Problem description: When you find the line with "How do I perform: Click" among the records below, reproduce it and each line after it exactly, ending with the line with "Given: Click the Mr.Wave LONG indicator label".

↓↓↓

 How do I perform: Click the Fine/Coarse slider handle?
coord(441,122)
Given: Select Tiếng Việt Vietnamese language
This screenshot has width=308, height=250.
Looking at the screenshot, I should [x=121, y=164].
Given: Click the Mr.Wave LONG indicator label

↑↑↑
↓↓↓

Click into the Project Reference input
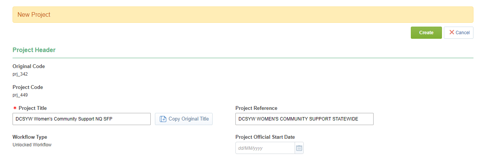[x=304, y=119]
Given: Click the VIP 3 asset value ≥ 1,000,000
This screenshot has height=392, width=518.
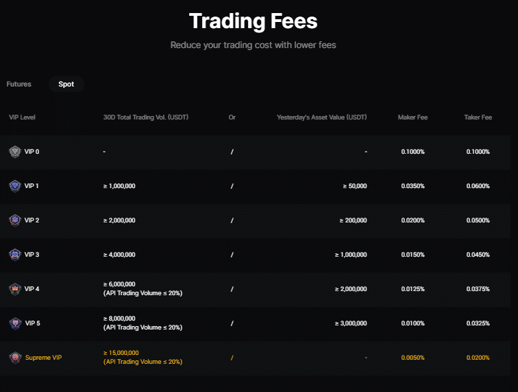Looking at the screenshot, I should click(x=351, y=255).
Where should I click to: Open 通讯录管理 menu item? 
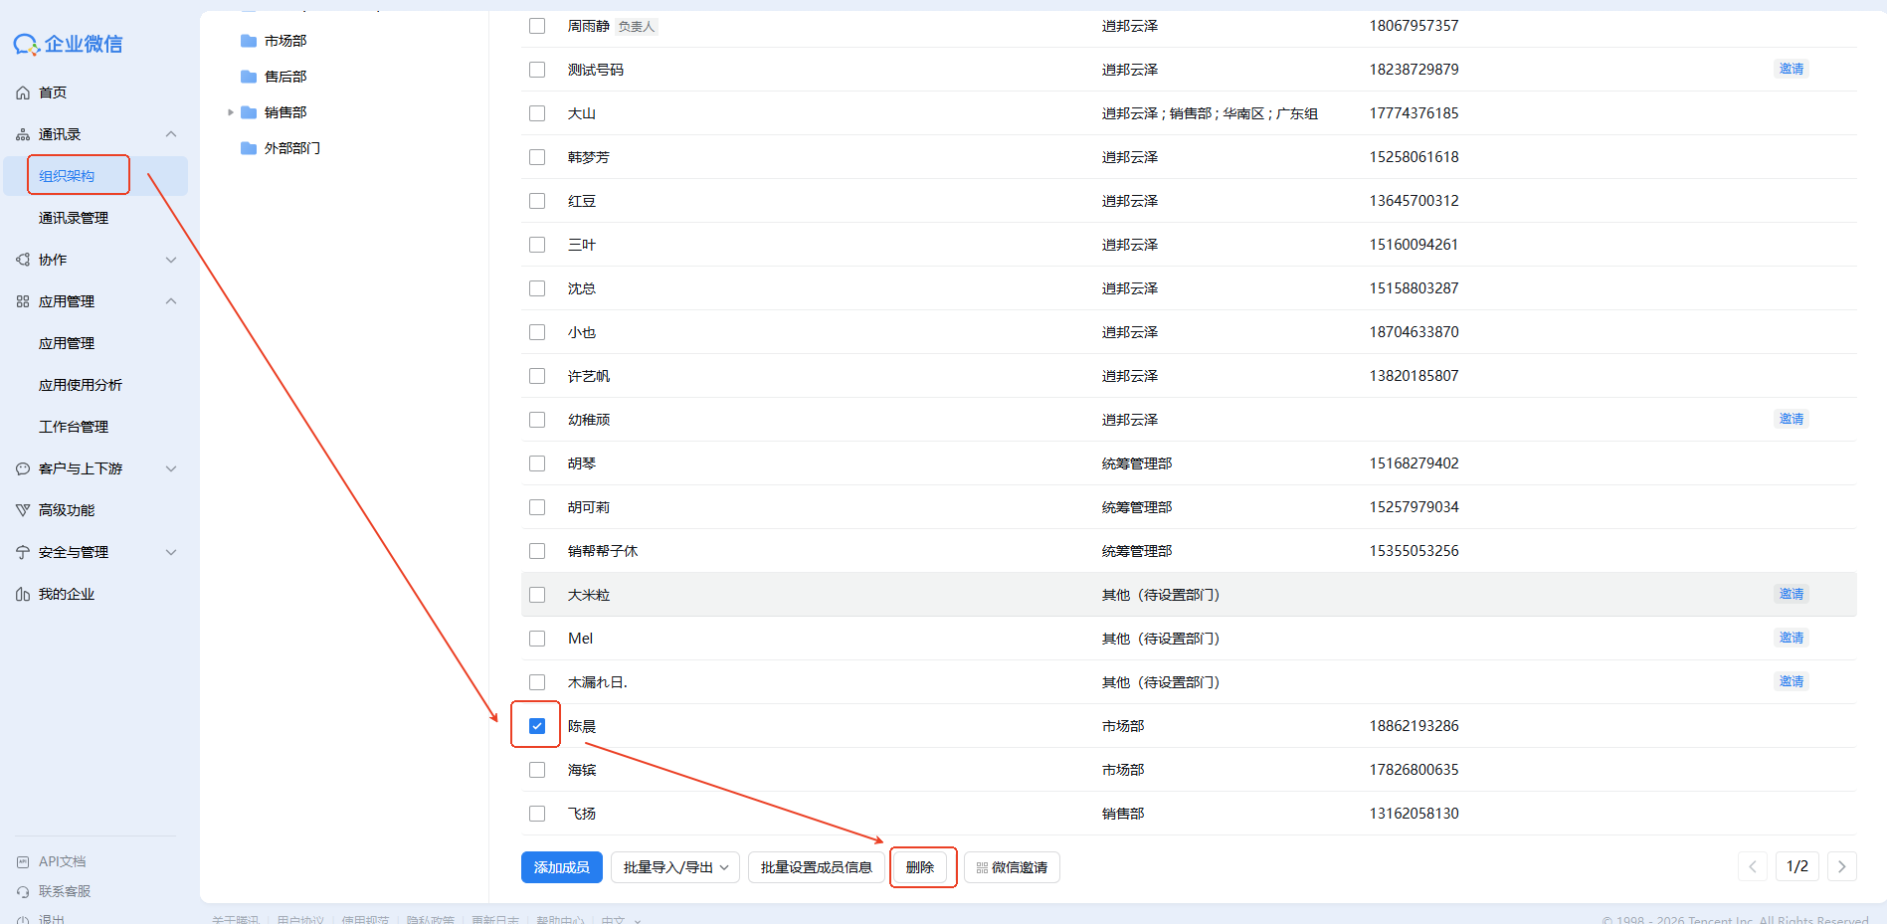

↑↑↑
↓↓↓

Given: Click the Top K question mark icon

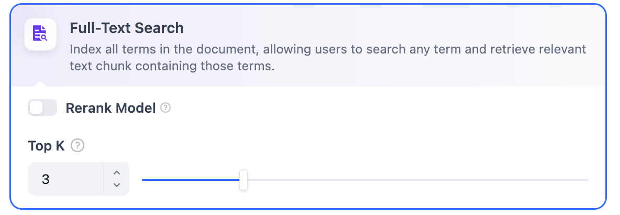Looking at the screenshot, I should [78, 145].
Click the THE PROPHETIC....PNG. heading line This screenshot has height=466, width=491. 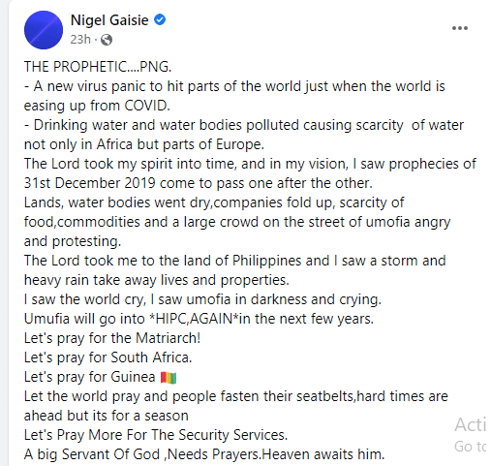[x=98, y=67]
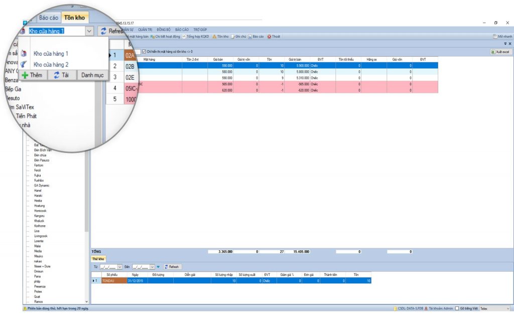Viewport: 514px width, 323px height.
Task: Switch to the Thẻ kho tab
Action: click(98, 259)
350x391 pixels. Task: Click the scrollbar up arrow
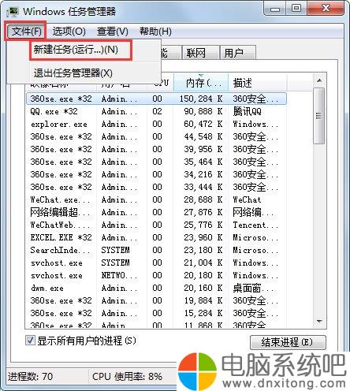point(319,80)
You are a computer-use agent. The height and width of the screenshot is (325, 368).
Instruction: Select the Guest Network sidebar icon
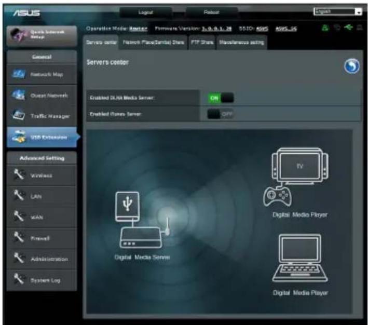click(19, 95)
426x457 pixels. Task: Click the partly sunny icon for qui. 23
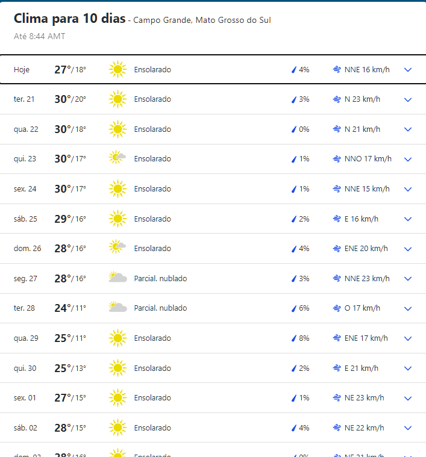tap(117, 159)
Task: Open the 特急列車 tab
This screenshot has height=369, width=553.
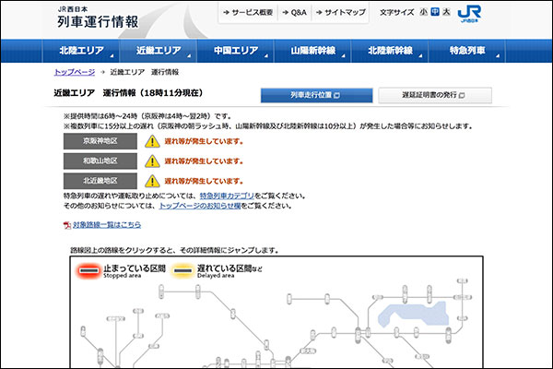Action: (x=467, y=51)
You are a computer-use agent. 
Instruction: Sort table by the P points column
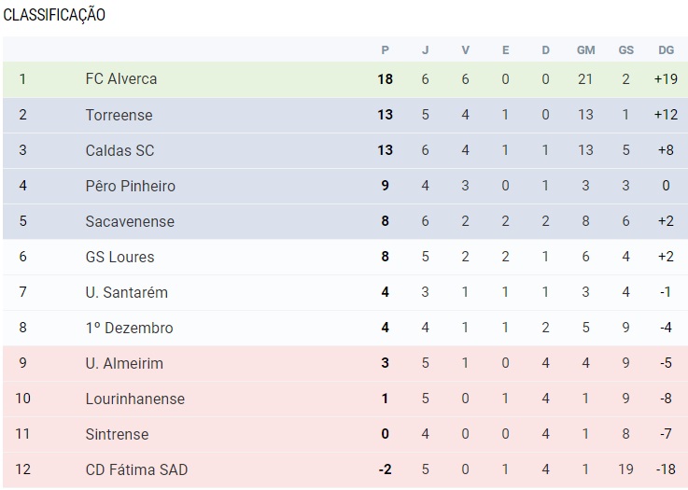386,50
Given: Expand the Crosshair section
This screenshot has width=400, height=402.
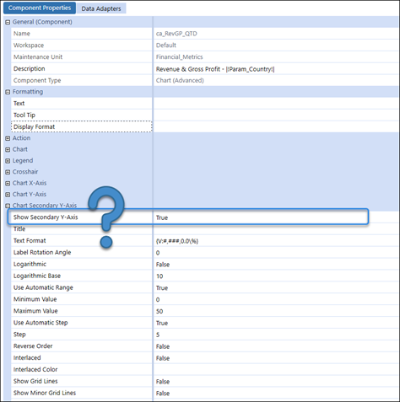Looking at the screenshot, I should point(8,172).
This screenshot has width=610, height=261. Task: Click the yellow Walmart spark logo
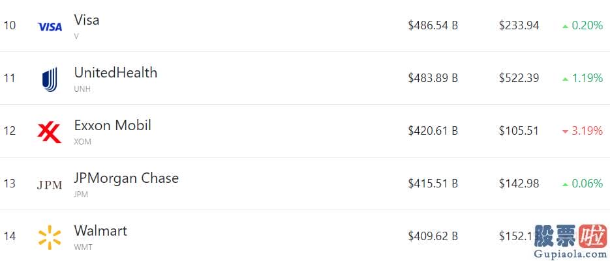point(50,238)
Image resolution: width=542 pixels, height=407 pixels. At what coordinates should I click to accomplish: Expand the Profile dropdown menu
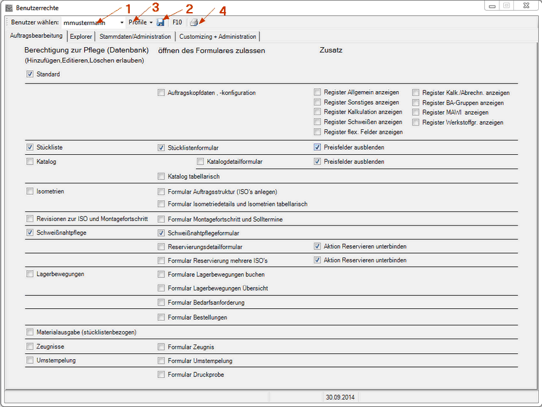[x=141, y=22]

↑↑↑

Answer for the task:
 How do I perform: Click the Fine/Coarse slider handle?
coord(441,122)
Given: Select Tiếng Việt Vietnamese language
This screenshot has width=308, height=250.
Looking at the screenshot, I should [x=121, y=164].
Given: Click the Mr.Wave LONG indicator label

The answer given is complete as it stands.